Brief A
In the North Korea commentary, which two officials are described as backing up what the president said?
Brief B
Pick up the North Korea commentary right after its final sentence and carry it forward.

Source text
__________

And then when you have the secretary of state and the secretary of defense both saying something similar, the secretary of state being a little more diplomatic, and the secretary of defense being a little more direct, but all buttressing what the president said, that's all power information.

And then the second order benefit is, you know, just on CNN an hour ago, you had an analyst laying out all of our offensive capabilities and all of our defensive capabilities. I can promise you that the North Koreans that have televisions are watching that, because we get this second order benefit of the president saying, hey, we are strong as well. And, you know, how many missile tests should we allow North Korea to take? How many nuclear weapons should we allow North Korea to have? And how much threats should we allow against the United States from this rogue regime that's has expressed intent and now has the ability to harm our nation?

I think the president is right to synchronize these elements of power. And as you mentioned, there's been no combatant evacuation. There's been no deployment of troops. So, right now, I think it's in the application of elements of power stage --


TATA: -- where we are trying to leave the golden bridge for Kim Jong- un to walk across into the land of diplomacy.

__________

Listed entries
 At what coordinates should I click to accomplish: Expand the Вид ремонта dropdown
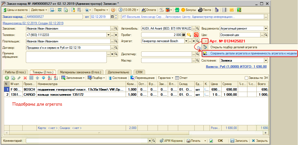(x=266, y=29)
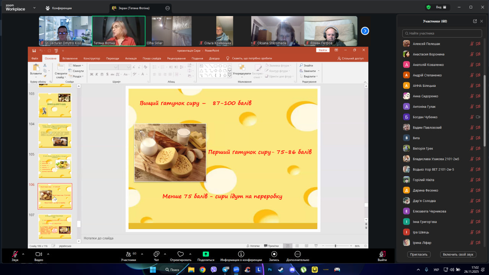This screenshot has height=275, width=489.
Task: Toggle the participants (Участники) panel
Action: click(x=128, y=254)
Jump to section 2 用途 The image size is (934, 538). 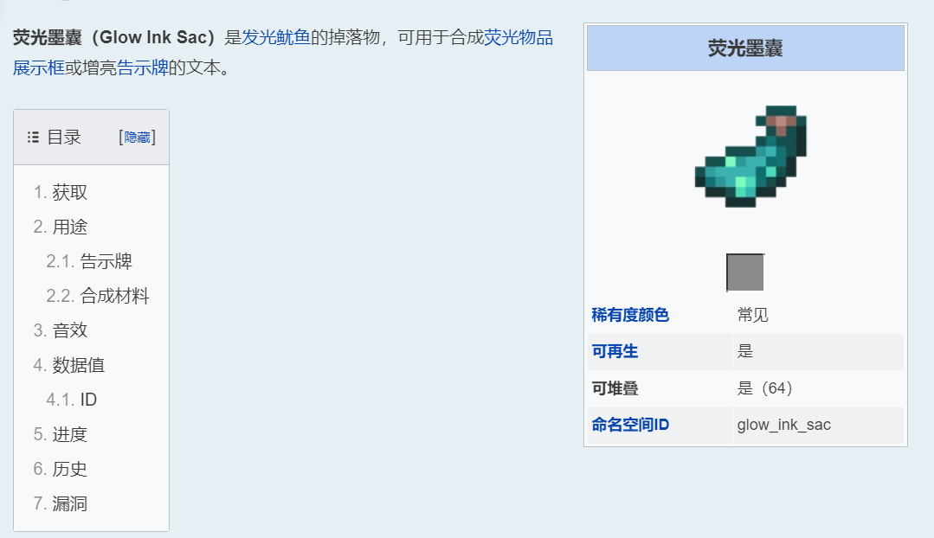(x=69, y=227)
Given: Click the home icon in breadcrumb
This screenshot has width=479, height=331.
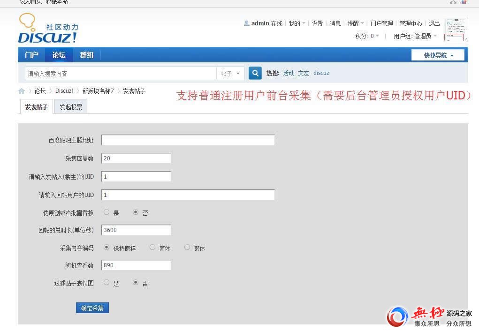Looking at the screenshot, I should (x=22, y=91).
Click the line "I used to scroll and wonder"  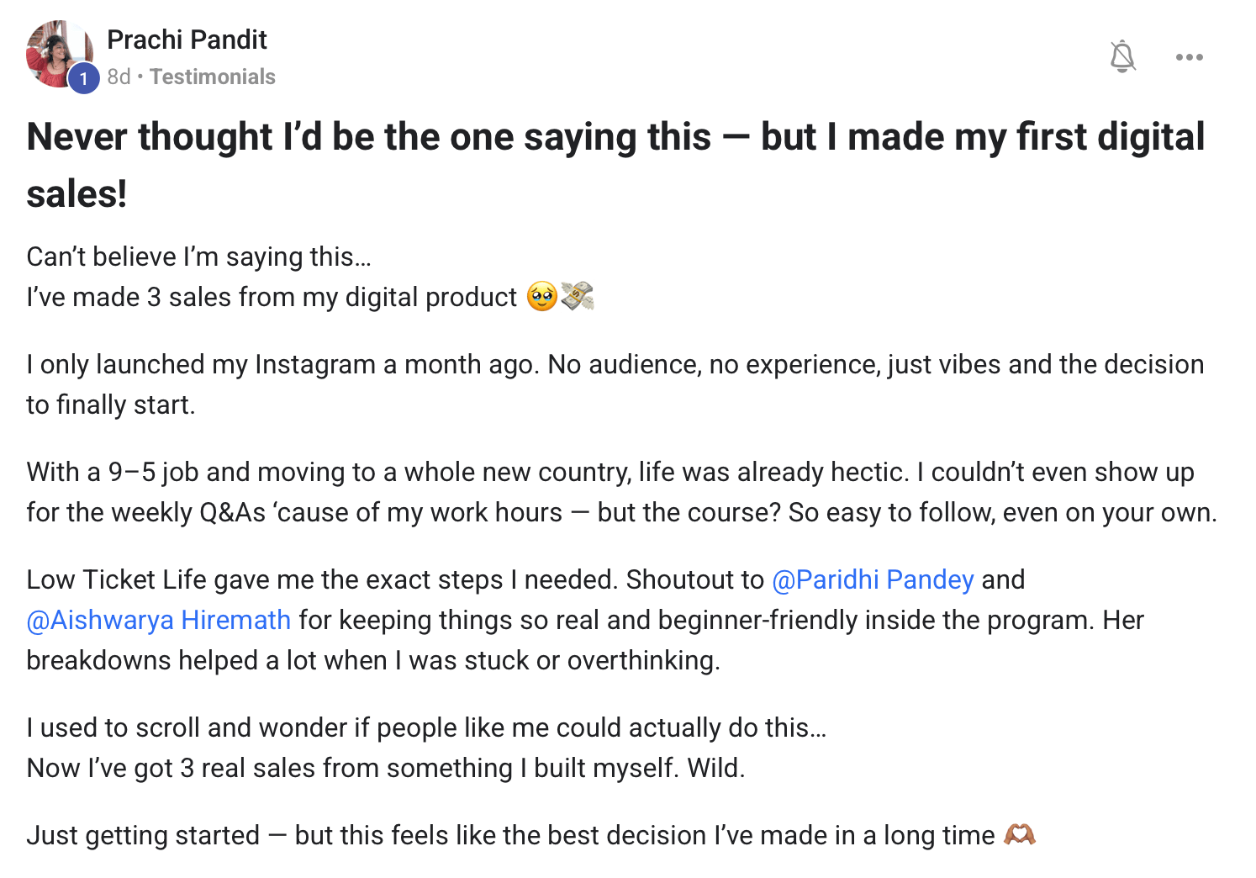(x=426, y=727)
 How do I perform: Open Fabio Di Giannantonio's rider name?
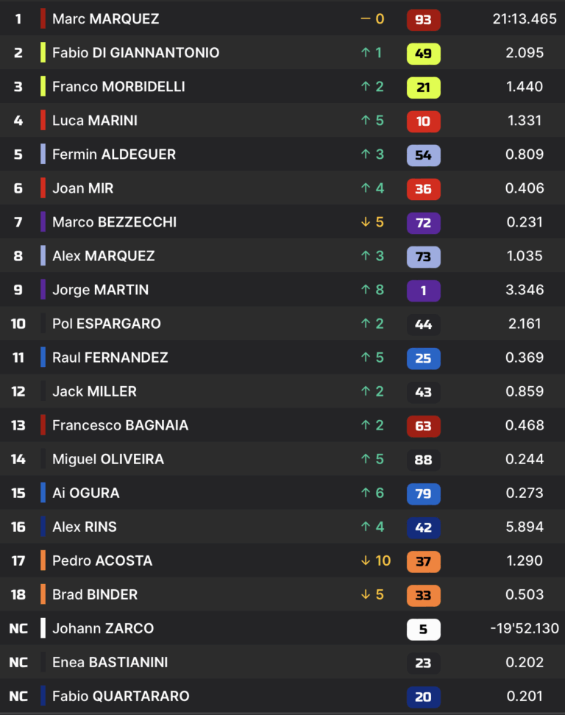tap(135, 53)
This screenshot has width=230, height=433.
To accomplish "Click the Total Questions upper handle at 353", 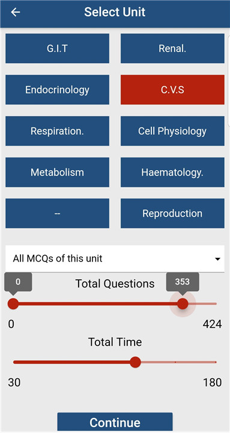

__________

Task output A
The secretary of state and the secretary of defense.

Task output B
COOPER: Kim, Kim Dozier, I mean, do you see a strategy behind the president making a particular kind of comments and then the secretary of state and secretary of defense sort of following it up with -- I don't know if more measured is the word or -- but slightly coming at it from a different angle?

KIMBERLY DOZIER, CNN GLOBAL AFFAIRS ANALYST: Well, simplistically, you've got a good cop, bad cop scheme going on. But I think what you're also seeing, as to borrow the synchronization example, is the synchronization of the national security team around whatever President Trump says.

[20:10:00] They are learning to use his willingness to use bellicose rhetoric to their advantage, by having Tillerson message that there is a way out of this but having Mattis back up some of the president's threats, the message is meant to sort of break this logjam in North Korea.

Everything the U.S. has tried to do over the past couple of decades hasn't stopped them from moving forward on nuclear development, nuclear weapons development. The last time we saw some sort of break in this was back in 2003, after George W. Bush called them part of the Axis of Evil, then you saw Six-Party Talks leveraged by China.

I think that's what they're trying to produce right now is enough pressure on Beijing that they'll take this so seriously, they go to Pyongyang and say, you're running out of chances here.

COOPER: Peter, how much of the U.S. language on this is, do you think, directed towards China?

PETER FEAVER, FORMER SENIOR NSC OFFICIAL: I think a lot of it. They clearly have a diplomatic strategy, and that requires that China ratchet up the pressure on North Korea.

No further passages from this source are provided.